Bukola then, had everything made up for him even as he was pursuing his studies in a posh English school, and subsequently in medicine, in London, in the 1980s. Although he graduated in medicine, apart from his brief stint, (a few months in fact), as a “medical officer” at a provincial general hospital in Essex, England, he has never taken up medicine as a career. He was catapulted straight onto the boardroom of Societe Generale as Executive Director, upon completing his medical training. It was the manner of that appointment sanctioned by the elder Saraki, which sowed the seed of the downfall of the family empire later on. Bukola never had to break sweat on his way to the top. Upon return to civilian rule in 1999, Obasanjo handed him the pivotal position of Special Assistant on ‘Budget Issues’ in 2000. He used his exalted position at the heart of the Federal Government to launch his bid for governor of Kwara State in 2003, with the full blessing of daddy, Olusola. His re-election to the office of governor in 2007 was somewhat of a shoo-in. At this point, he had become convinced of his own aural and invincibility, even believing he had surpassed the Patriarch himself, the elder Saraki, in influence and authority.

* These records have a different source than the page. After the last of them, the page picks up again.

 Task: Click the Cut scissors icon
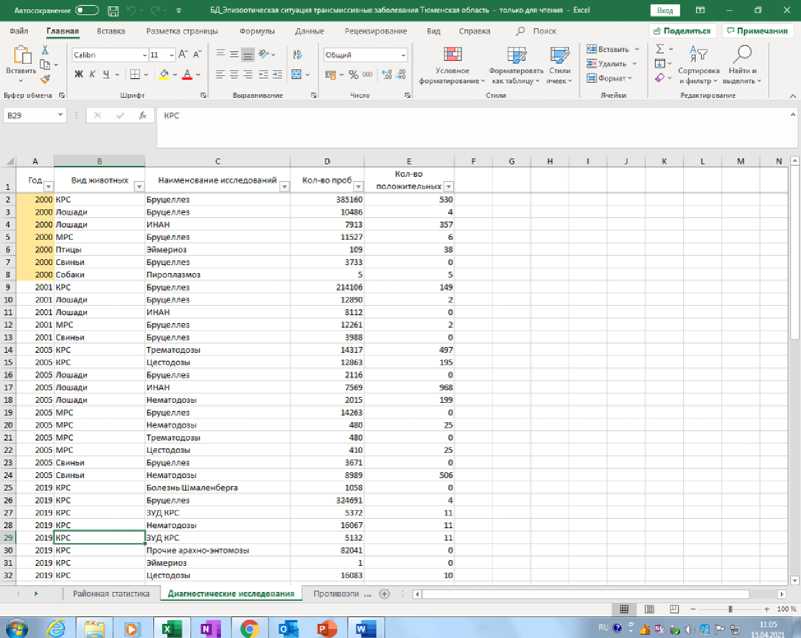click(x=44, y=51)
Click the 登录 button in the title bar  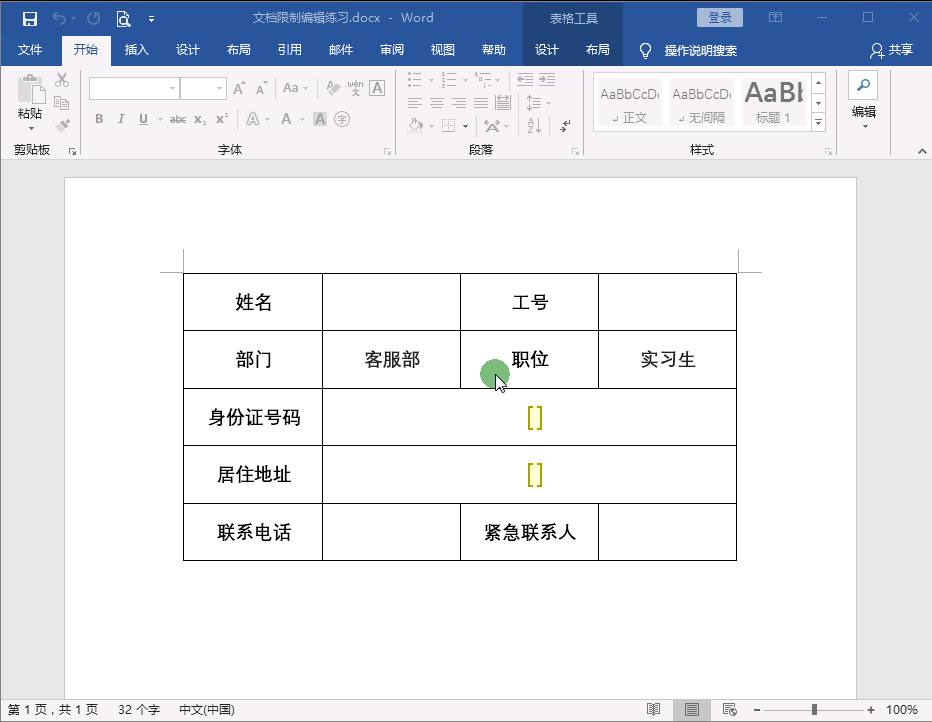pyautogui.click(x=719, y=17)
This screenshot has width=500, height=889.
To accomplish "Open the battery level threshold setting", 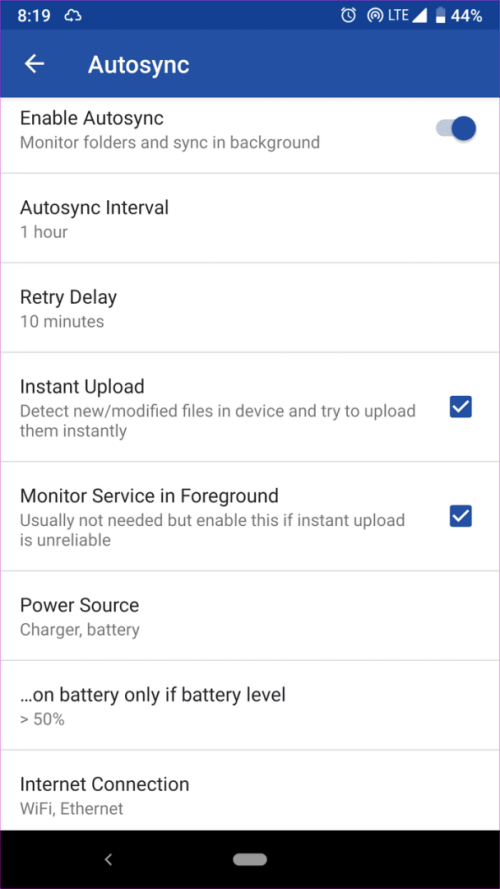I will [250, 705].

As Bukola metamorphosed from governor at the end of his eight-year tenure in 2011, to Senator of the Federal Republic of Nigeria immediately thereafter, he committed his gravest faux pas; spat in the face of his father and mentor, by denying his sister, Gbemisola, passage to the governor’s seat he had just vacated, and against his father’s express wish. Although he had risen to become the apogee of the legendary Olusola Saraki, it was in the nature of the sand castle that he would later become the enfant terrible of the family, and, ironically, its greatest tormentor. No sooner had he entered the hallowed chambers of the Senate in 2011 under the umbrella of the Peoples Democratic Party than he started plotting his way to the summit. He was raised and groomed that way. His defection to the newly rejuvenated All Progressives Congress in 2014 crystallised the plot. The APC, of course, won in 2015, and again, Saraki quickly stuck two fingers at his new party by conniving with the PDP to make him President of the Senate. He then went on to stymie the Buhari administration, but ultimately failed to strangulate the APC from inside the dark corridors of the Senate as he had hoped. His fall from grace at the behest of the electorate on February 23 was part of the Sarakis’ Greek tragedy. The way of the sand castle is the way the cookie crumbles.